Anyway, the point is I am feeling better now. Not cured, just better at being introspective. I can handle it.
This blog was started with three purposes in mind:
To be a journal of my daily life and a record of my feelings.
To be the forum in which I practised and developed my writing skills.
And for something else that I forget right now.
So if you have been confused lately, take heart. So have I. For a long time I censored myself. I did not always write what I would have liked because I was concerned it might offend or upset someone. I am realising I am free of that constraint. Those whom I might upset don’t matter and those who matter will understand and, I trust and hope, forgive me if I transgress their comfort zone. Because everything I write will be either truth, fiction, or opinion, or something else, or not.

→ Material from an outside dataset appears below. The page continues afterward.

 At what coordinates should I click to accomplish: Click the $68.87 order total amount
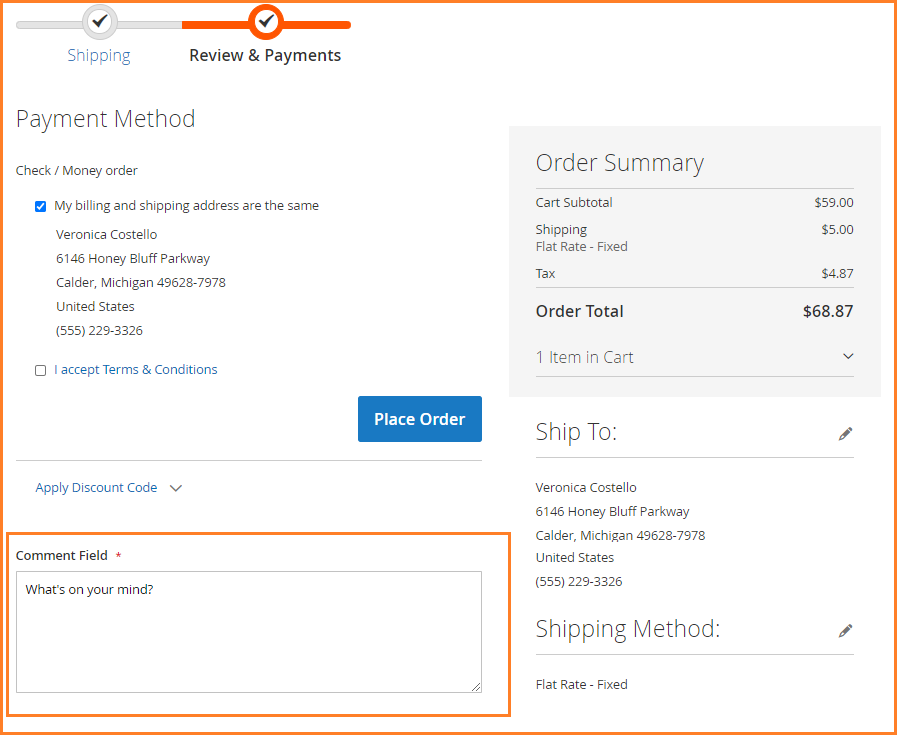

So here is the deal. I plan to write at least three nights a week to practise my skills. This time next year I shall have something, (not necessarily anything I have put up in the blog) to submit to a publisher of the sort that kills trees.
I shall write autobiographically (THAT was the third thing!)
I shall write my thoughts and observations on my daily existence, if something occurs that I want to share (or record for my alzheimic old self).
I shall philosophise.
I shall tell jokes and reminisce.
I shall write fiction
And I will not necessarily make it clear exactly which I am doing at any particular time.